Proving the obvious.

But I would choose vacation over meditation any time. Seeing the world and
other cultures does a lot for my mental health too.

------
soulnothing
Last year I took two months off between contracts. It was more a staycation,
but realistically it had been over 10 years since my last vacation, or more
than a day off.

That time period did so much to help rejuvinate me and make me better. Working
on personal projects, and other items. Towards the tail end I took on part
time work and was still happier than I had been in years. The biggest thing
was being able to meditate daily. Pick what I want that day, whether it be a
novel, research, or software.

I took an actual vacation this year. I was more stressed, and frazzled going
into it, and even worse coming out. I had just rented my house, and the
vacation was rife with calls from the police about trouble from my tenants,
and missed payments. The travel was also frought with layovers and delays.

▶ _TASK INSTRUCTIONS_:
A) In the vacation thread, how long had it been since soulnothing's last vacation before the two months off?
B) Pick up the vacation thread above after its last sentence and keep it going.

▶ _RECORDS_:
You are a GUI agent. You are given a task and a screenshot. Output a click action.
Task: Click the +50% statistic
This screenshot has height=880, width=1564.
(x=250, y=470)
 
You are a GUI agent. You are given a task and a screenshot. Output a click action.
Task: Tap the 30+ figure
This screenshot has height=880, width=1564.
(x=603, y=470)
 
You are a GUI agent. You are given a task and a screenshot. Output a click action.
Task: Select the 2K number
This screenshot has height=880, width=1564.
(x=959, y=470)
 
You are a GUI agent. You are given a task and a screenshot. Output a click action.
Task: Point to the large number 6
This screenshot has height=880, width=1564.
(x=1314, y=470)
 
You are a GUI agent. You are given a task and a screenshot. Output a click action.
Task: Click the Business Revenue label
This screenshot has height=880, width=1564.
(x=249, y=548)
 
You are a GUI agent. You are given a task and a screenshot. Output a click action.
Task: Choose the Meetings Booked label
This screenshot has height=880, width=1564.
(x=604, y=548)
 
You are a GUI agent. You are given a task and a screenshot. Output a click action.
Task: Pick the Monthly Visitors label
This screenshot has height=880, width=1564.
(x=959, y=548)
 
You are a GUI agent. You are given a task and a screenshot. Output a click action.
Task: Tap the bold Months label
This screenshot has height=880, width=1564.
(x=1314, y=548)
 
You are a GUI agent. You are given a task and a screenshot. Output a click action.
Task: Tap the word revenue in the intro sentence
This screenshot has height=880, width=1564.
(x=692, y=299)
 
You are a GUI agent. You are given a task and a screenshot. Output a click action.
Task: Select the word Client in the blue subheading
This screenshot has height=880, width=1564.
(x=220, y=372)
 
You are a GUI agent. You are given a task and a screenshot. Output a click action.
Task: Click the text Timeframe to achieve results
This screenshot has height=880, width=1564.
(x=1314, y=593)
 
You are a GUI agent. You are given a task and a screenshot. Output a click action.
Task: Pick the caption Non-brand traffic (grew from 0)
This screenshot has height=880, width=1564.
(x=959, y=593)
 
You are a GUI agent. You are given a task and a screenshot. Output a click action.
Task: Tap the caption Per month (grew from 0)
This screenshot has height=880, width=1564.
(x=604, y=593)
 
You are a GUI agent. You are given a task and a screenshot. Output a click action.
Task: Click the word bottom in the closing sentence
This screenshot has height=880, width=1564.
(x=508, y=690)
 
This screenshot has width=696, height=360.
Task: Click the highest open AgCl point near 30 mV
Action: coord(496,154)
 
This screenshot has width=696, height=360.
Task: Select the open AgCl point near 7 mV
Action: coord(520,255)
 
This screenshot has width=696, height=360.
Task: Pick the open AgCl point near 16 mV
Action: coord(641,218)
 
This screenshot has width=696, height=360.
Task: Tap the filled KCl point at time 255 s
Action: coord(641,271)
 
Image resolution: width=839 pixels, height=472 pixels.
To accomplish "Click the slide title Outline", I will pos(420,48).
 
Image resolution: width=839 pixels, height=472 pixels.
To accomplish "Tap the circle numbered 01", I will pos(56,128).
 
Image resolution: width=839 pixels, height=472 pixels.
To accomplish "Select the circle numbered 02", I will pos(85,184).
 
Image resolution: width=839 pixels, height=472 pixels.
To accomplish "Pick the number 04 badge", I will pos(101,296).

▶ _RESULTS FOR EACH TASK_:
A) Over 10 years since the last vacation, or since more than a day off.

B)
I also meditate, did tai chi, etc. Gym time and meditation was crucial for my
over all well being. But now being one of those mega commuters, which is about
to end. I didn't really have the time. Being crunched for time, it was easier
to reach for a bottle of whiskey to ease my tension. Which is by no means
ideal. I had actually gone dry for three years, and broke that several months
prior.

I've also found my meditation is largely based on relieving stress from work.
Where I'm not fulfilled in the slightest at work. I then meditate to try and
combat that feeling. It's a cyclical cycle.

------
lqdc13
It is not clear from the article if the meditation group stopped meditating or
not.

The headline conclusion only makes sense if nobody in the novice meditation
group meditated after that week.

------
she11c0de
I'm also a big fan of meditation - I believe it changed the way I perceive
every day "threats" and allows me to see the roots of any problem I encounter
instead of just allowing automatic subconscious defense mechanisms to kick in.
That being said, in this study it seems that the experimental group really had
a vacation AND meditation, so I'm not surprised they had better results.

------
peterwwillis
Meditation is about clearing your mind of distractions. A vacation is supposed
to be a chance to see the world and do things you normally wouldn't.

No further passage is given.